RickStrahl commented 1 year ago

So I set up a very simple test project to try to duplicate this, but for the simple project this seems to work just fine. Using AnyCpu works no problem. However on my actual live project switching between the x64 and AnyCpu results in any call to CoreWebView2 APIs to fail (and the main controls won't render).

I'll keep digging a bit later and see if I can find what else might be triggering this. I double checked just now though - when failing with AnyCpu the app definitely shows as running 64 bit in Process Explorer, so it's not a 32 bit issue (although that would make sense).

This is more a curious issue than anything as I can (and have been actually) run in x64 and that works and fixes my immediate issue.

RickStrahl commented 1 year ago

Could you please try explicitly specifying where to find WebView2Loader.dll using CoreWebView2Environment.SetLoaderDllFolderPath, and see whether that makes a difference?

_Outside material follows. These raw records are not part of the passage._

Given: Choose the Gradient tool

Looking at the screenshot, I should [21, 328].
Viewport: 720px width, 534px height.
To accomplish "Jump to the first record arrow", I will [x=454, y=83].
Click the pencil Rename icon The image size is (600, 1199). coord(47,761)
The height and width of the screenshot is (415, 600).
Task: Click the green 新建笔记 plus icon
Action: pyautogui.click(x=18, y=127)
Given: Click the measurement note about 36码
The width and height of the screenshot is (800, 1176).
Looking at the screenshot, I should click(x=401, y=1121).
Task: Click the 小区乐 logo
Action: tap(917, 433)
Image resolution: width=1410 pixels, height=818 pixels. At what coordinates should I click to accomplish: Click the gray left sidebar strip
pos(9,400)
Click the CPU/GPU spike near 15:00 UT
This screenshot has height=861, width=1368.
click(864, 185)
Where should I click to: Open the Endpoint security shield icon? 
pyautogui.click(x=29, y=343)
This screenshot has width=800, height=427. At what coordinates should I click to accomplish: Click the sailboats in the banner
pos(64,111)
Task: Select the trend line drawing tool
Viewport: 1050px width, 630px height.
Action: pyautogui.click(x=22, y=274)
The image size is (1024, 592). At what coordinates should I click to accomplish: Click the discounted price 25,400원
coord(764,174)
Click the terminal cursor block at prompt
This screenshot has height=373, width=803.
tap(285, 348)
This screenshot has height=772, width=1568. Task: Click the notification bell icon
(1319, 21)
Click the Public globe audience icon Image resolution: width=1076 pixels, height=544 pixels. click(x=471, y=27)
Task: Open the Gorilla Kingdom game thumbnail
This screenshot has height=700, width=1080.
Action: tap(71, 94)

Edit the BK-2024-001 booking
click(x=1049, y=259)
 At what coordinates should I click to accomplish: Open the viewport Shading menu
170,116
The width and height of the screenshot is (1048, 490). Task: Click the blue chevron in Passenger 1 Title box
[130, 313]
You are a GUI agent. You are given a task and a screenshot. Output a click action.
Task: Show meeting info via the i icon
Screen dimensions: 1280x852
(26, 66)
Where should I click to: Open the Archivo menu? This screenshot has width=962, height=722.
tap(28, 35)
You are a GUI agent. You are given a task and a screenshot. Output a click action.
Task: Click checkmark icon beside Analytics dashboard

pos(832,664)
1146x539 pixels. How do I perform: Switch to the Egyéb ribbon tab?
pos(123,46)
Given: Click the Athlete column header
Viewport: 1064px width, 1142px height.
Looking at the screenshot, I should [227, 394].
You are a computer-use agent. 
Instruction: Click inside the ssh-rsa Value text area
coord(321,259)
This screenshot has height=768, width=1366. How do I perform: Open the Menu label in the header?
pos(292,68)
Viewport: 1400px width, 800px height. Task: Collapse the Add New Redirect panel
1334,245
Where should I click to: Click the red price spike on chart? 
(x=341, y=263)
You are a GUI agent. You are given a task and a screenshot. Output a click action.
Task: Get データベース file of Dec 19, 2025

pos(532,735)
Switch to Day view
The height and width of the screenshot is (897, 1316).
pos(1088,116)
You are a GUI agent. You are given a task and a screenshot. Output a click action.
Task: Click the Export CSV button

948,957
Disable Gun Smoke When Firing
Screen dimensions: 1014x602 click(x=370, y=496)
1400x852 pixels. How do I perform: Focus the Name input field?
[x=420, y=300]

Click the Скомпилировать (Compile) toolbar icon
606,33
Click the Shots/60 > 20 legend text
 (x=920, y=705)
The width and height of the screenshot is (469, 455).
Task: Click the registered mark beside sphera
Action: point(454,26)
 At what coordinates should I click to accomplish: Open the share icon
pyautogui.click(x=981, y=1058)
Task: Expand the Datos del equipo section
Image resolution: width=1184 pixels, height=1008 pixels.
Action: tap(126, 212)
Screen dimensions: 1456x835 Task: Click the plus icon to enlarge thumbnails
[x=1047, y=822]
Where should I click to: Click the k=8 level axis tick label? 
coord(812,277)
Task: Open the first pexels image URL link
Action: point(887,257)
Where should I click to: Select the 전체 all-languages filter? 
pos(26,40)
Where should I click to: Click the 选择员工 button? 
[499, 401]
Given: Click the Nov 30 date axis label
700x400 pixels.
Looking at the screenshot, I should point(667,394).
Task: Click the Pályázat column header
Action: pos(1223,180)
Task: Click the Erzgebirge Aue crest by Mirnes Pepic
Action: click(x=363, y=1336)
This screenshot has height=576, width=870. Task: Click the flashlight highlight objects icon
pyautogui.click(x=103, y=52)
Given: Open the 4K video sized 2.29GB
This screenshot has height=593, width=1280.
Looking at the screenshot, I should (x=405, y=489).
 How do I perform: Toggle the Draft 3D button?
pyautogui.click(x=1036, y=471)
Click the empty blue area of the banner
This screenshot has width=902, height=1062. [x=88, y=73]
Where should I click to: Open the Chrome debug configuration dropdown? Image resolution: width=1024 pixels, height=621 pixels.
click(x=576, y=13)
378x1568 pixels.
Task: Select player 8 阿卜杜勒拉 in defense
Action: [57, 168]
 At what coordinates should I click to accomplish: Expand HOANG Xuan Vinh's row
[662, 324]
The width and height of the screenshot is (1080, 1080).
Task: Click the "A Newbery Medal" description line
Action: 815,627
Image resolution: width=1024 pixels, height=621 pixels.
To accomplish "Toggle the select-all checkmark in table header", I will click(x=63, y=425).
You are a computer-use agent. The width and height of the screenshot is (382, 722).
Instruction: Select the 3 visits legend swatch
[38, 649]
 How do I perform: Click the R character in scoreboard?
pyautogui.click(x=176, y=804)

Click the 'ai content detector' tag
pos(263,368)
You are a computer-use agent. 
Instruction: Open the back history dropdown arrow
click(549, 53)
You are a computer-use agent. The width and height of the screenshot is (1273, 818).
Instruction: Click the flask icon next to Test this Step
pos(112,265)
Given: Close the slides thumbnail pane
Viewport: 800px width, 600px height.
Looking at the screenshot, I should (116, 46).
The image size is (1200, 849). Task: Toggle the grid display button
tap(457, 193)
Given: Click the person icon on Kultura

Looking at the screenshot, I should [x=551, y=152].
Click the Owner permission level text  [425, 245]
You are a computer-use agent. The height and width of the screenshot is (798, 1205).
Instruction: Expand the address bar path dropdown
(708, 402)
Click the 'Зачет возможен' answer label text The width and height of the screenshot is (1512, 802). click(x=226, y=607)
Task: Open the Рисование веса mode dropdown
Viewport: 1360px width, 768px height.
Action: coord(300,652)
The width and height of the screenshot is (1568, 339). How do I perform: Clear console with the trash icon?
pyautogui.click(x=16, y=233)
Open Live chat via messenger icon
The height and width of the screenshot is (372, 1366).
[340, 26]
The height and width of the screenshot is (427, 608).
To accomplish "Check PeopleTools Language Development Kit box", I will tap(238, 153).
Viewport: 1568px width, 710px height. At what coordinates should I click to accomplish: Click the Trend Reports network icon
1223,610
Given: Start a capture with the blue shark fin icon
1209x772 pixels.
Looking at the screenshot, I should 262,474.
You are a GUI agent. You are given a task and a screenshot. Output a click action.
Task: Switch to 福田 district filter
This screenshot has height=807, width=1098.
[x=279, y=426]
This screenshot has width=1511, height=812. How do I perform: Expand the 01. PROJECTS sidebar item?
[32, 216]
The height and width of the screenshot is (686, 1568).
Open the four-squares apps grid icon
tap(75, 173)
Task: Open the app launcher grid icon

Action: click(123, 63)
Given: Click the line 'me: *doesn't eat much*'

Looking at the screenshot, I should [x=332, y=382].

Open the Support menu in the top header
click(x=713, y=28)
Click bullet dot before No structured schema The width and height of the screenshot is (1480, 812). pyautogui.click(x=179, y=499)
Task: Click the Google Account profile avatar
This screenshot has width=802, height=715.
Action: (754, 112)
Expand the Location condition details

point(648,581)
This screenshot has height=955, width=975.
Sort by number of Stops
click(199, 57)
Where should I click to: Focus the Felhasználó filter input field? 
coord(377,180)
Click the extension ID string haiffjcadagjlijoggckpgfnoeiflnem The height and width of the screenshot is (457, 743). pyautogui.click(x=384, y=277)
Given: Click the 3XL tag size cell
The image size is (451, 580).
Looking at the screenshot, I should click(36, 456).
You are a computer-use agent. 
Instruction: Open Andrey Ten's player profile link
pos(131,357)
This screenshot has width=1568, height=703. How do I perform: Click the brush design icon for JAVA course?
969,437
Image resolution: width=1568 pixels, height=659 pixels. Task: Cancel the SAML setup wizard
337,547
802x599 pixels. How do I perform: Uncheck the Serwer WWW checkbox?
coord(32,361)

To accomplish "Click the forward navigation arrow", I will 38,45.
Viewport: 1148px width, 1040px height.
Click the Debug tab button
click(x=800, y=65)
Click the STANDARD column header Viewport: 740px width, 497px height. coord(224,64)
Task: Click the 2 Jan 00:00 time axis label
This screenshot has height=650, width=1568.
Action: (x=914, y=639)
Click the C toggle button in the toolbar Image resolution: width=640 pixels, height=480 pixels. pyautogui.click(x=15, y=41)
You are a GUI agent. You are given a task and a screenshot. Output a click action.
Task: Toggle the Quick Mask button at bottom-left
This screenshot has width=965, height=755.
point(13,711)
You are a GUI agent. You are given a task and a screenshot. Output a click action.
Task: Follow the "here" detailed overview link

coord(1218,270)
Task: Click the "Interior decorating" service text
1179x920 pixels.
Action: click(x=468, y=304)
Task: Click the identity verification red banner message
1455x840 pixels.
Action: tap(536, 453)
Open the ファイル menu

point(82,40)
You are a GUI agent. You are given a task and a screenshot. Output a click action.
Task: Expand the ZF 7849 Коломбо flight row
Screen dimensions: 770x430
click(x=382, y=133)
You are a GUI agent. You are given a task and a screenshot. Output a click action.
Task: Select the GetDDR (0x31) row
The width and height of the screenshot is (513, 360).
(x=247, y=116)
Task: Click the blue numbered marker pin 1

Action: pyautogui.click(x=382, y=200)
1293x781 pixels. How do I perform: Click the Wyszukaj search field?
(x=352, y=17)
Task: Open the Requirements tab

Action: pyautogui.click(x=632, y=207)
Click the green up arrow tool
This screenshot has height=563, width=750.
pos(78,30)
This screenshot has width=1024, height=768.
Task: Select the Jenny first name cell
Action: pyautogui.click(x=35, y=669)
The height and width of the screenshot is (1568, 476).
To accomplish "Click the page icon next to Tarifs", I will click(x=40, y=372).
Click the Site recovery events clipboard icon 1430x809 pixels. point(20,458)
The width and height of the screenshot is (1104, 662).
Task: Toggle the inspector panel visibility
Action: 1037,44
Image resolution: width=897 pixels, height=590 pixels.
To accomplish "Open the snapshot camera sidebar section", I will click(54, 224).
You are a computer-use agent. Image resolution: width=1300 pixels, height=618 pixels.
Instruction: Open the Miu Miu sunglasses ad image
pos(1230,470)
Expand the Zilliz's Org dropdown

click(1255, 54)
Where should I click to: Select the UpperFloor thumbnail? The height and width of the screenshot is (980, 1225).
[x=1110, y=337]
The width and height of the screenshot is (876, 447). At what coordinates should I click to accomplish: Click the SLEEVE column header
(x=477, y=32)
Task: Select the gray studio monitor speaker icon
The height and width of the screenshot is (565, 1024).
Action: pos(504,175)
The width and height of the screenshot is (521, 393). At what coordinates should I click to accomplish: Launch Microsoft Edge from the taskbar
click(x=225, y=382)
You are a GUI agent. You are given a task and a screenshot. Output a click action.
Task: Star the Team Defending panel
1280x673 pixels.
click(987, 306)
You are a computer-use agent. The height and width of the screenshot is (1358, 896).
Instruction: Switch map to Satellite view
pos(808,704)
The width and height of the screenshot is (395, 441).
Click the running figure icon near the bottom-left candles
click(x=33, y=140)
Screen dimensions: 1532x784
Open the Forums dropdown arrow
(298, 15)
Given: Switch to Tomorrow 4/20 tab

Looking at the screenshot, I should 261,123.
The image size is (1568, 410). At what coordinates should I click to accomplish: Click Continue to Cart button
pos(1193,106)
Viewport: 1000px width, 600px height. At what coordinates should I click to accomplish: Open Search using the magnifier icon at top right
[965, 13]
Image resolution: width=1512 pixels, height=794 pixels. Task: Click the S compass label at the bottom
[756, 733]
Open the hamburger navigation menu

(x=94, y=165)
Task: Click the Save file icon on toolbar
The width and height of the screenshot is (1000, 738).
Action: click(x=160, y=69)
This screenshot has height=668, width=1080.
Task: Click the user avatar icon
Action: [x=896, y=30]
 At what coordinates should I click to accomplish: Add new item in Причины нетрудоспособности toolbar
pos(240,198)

I'm not specifying a dll folder explicitly so it's using the default folder. Where is that folder by default? Or can I check to see what it's pointing to?

LiangTheDev commented 1 year ago

The default is supposed to be x64/x86/arm64 sub folder of the folder where the app's exe is.

RickStrahl commented 1 year ago

Ok so I can confirm the following in my main application:

So I think the issue is the missing runtimes folder. In the Markdown Monster project the runtimes folder is not set. The difference is that in that project the Microsoft.Web.WebView2 package is a transient from another project Westwind.WebView.

Below are compiles of both my simple test project and my Markdown Monster project - notice how MM doesn't have a runtimes folder.

image

Aha! If I add an explicit reference to the Markdown Monster project, then the Runtimes folder shows up, and when it does the AnyCpu build works. Remove the project reference and rely on the transient reference from Westwind.WebView and the runtimes folder is not forwarded.

So the issue appears as follows:

When using a Transient NuGet Reference of Microsoft.Web.WebView2 the runtimes folder containing the WebView loader is not created which causes problems with non-x64 loads.

It looks like the x-64 runtime is the default and loaded from some other location as the x64 target works even without the runtimes folder present.

It seems to me the bug here is that the Transient WebView component reference is not forcing the runtimes folder to be created. It might need a few more inclusions on the NuGet package output?

yunate commented 1 year ago

Hi, @RickStrahl, thanks for your update. I am investigating this issue and I find a very similar issue on GitHub 6151 , could you help to try to see if this solution works for this issue as well?

champnic commented 1 year ago

Closing per @yunate's comment. If that still doesn't resolve the issue for you, please let me know and I can reopen. Thanks!